The priority for disbursing grants will go to affected or high-risk countries, notably Cambodia, China, Indonesia, Laos, Mongolia and Viet Nam, the organization said in a statement released at the conference yesterday.
Since the first reports of H5N1 outbreaks in Asia in late 2003, bird flu has killed or prompted culling of nearly 140 million domestic poultry, and has now reached the gates of Europe.

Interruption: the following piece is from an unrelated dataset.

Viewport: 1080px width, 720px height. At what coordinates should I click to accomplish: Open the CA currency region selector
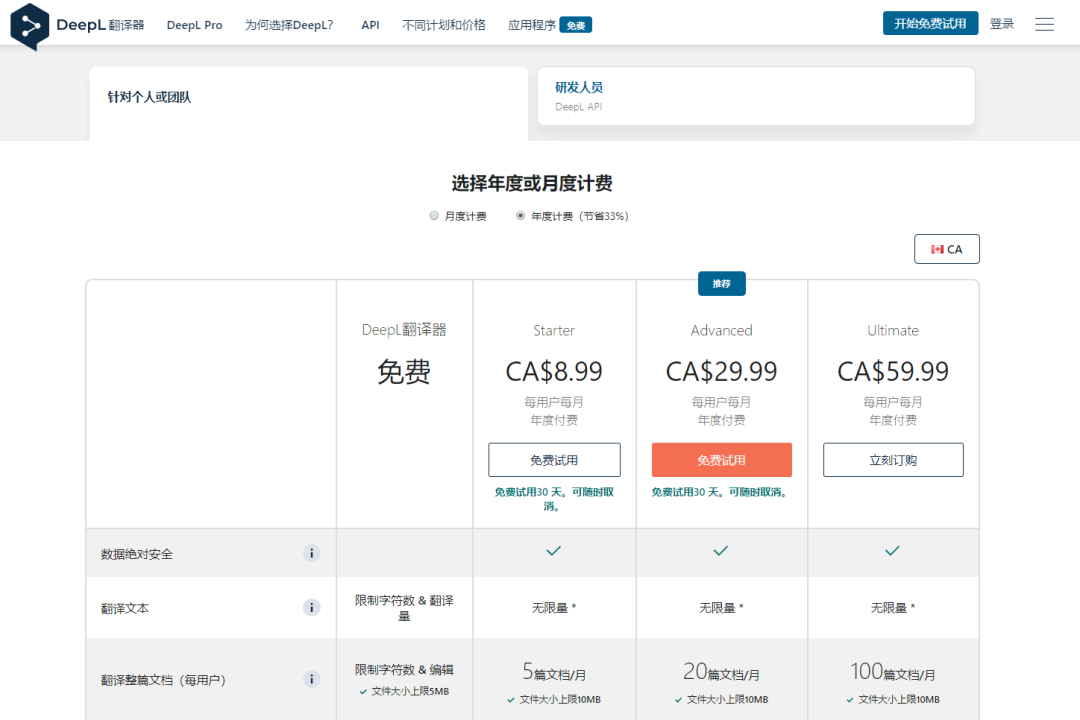click(x=946, y=249)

The fatal strain of the virus has been contracted by nearly 150 people in six countries, and killed more than half of the victims.
International decision makers, experts and organizations gathered yesterday to summarize the outcome of a major world meeting at Geneva in early November that addressed the H5N1 threat, and discuss a financing framework that identifies a range of mechanisms and arrangements to support an integrated and coordinated response.
Most of yesterday's sessions were closed to the press.
Vice-Minister Qiao said he expected the meeting to strengthen partnership among countries.
"The international community should give priority to increasing support to affected countries and help them build capacities for prevention, control and emergency response," he said.
A long-term strategic partnership should be established among them, enabling them to share bird flu information in an open, timely and transparent manner; and increase transparency in research and development of effective vaccines and antiviral drugs, he said.
"We live on the same planet and our destinies are interconnected," Qiao said. "In the fight against avian influenza, no country can stay safe by looking the other way."
David Nabarro, senior United Nations system coordinator for avian and human influenza, yesterday said the international community has made headway in working out a comprehensive control strategy, preventing the infection from spreading to humans, and setting up international technology networks.
"Unless we are working as one, we don't get a good result," Nabarro said. "We are being put to the test like never before Working together, we can reduce death rates and the economic impact both of avian flu and a future pandemic."